E’ in corso l’attivismo con cui i sauditi, guidati dal nuovo king-in-action Mohammed bin Salman, hanno portato in queste ultime settimane il confronto con l’Iran a un livello delicato: le dimissioni del premier libanese, che sembrano essere state imposte da Riad per trovare un altro importante tassello a cui agganciare la politica anti-iraniana, sono un elemento centrale. Gli israeliani sanno che prima o poi gli Hezbollah – i vassalli dell’Iran in Libano e i combattenti fidati da esportare come modello in tutti gli stati mediorientali in cui esistente un pertugio per infilare la propria influenza – vorranno riavviare la guerra mai chiusa del 2006. E sanno che il confronto sarà direttamente con l’Iran; è per questo motivo che nel corso dei sette anni di guerra civile siriano non hanno perso occasione per colpire i convogli di armi che Teheran passava ai miliziani libanesi sfruttando il caos del conflitto.

IL RAFFORZAMENTO IRANIANO

Ora che la guerra siriana è finita, e pure le statehood dello Stato islamico sono state cancellate, l’Iran si ritrova in mano un grande capitale: l’essersi buttato al fianco del regime di Damasco e l’aver fornito uomini alle milizie sciite anti-IS (la distinzione è d’obbligo, perché si tratta di guerre diverse) dà come contropartita agli ayatollah una forza d’influenza politica in Siria come in Iraq con la quale male convivono sia Israele che l’Arabia Saudita, e che per loro sopravvivenza ritengono di dover contrastare. Però, lato Gerusalemme, un conto è diffondere i cablogrammi agli ambasciatori per dettare una linea di sostegno alle ultime mosse saudite contro Teheran, un conto è fare la guerra.

STRATEGIA E TATTICA

Il problema è nei tempi: la spinta che bin Salman sta dando al suo piano è dovuta anche a necessità interne – il consolidamento del suo potere – che però mal si conciliano con le dinamiche della politica estera. Insomma: Israele potrebbe avere una visione strategica simile a quella dell’Arabia Saudita contro l’Iran, ma manca il momento, ossia l’aspetto tattico. Gerusalemme, in definitiva, non si farà dettare i tempi di una guerra contro Hezbollah e l’Iran da Riad (sebbene pubblicamente i funzionari israeliani parlino da tempo che lo scontro è imminente).

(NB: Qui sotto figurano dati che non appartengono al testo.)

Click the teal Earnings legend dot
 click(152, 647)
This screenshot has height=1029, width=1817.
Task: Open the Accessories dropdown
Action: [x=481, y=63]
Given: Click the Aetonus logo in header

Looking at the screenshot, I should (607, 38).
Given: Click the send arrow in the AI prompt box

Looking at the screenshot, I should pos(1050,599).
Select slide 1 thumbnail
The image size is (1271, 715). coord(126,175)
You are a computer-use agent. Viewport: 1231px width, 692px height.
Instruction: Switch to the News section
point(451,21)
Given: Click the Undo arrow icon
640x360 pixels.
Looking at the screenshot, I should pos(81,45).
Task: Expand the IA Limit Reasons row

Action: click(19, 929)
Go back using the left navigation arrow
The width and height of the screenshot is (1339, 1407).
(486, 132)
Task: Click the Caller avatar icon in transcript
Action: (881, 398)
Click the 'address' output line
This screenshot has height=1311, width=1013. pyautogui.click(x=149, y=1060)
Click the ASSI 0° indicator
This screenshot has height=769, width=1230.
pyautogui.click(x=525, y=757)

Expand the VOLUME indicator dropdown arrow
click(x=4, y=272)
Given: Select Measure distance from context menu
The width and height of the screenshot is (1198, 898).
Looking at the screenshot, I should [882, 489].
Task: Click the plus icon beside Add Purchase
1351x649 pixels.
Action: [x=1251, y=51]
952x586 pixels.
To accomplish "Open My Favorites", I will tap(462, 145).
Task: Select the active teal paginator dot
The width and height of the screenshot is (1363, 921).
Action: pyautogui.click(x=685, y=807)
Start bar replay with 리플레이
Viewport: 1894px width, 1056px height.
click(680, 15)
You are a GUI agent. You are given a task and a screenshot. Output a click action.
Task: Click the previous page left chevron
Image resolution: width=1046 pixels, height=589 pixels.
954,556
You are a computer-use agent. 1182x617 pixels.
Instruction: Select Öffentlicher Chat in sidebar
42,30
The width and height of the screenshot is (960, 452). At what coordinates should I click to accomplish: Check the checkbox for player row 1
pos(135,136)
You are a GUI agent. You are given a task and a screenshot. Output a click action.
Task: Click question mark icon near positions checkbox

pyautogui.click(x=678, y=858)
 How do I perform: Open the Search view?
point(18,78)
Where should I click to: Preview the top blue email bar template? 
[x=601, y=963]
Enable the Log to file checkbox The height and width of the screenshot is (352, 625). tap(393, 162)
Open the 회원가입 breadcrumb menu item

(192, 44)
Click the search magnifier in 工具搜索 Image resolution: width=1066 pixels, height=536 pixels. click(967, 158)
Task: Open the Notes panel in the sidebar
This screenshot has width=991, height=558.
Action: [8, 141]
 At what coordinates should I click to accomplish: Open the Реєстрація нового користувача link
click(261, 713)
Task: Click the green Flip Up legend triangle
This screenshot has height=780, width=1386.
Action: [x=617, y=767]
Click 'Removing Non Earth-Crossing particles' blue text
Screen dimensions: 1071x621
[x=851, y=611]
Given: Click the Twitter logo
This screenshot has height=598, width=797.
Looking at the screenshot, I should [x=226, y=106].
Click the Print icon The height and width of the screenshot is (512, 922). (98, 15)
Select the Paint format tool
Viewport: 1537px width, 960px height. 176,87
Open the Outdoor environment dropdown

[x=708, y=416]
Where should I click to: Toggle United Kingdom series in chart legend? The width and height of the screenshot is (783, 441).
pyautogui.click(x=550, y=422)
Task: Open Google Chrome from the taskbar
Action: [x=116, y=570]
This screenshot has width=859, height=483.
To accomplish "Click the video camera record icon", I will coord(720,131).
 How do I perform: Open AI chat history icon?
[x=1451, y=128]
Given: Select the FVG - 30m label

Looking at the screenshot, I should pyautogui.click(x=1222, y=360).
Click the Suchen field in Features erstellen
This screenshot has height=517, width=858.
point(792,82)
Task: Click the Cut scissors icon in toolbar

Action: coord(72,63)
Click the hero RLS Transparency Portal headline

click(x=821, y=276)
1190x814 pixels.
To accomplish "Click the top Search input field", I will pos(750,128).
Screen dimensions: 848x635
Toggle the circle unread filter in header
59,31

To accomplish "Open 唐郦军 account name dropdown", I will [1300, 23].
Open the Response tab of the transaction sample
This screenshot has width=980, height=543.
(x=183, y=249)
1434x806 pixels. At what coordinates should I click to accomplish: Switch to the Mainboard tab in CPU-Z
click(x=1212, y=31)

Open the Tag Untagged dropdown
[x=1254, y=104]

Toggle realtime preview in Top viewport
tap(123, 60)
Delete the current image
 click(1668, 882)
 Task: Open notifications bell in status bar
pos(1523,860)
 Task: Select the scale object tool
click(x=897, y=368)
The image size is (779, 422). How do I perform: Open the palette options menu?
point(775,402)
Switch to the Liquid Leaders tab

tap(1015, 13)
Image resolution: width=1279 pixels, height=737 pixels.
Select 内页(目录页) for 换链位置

LA CONGIUNTURA DIETRO AI RISCHI

Però, scrive il New York Times c’è “ansietà” per il combinato disposto: un’impulsiva e aggressiva nuova leadership saudita; un’altrettanto impulsiva amministrazione americana che sta dando molto spazio a Riad (il consigliere e genero di Trump Jared Kushner era a Riad anche dieci giorni fa) e molto ascolto a Gerusalemme (anche per cancellare la pessima relazione che si era instaurata con l’amministrazione precedente); Israele che si approccia alla faccenda pensando al deficit di sicurezza nazionale che il rafforzamento di Hezbollah (e dell’Iran) può significare.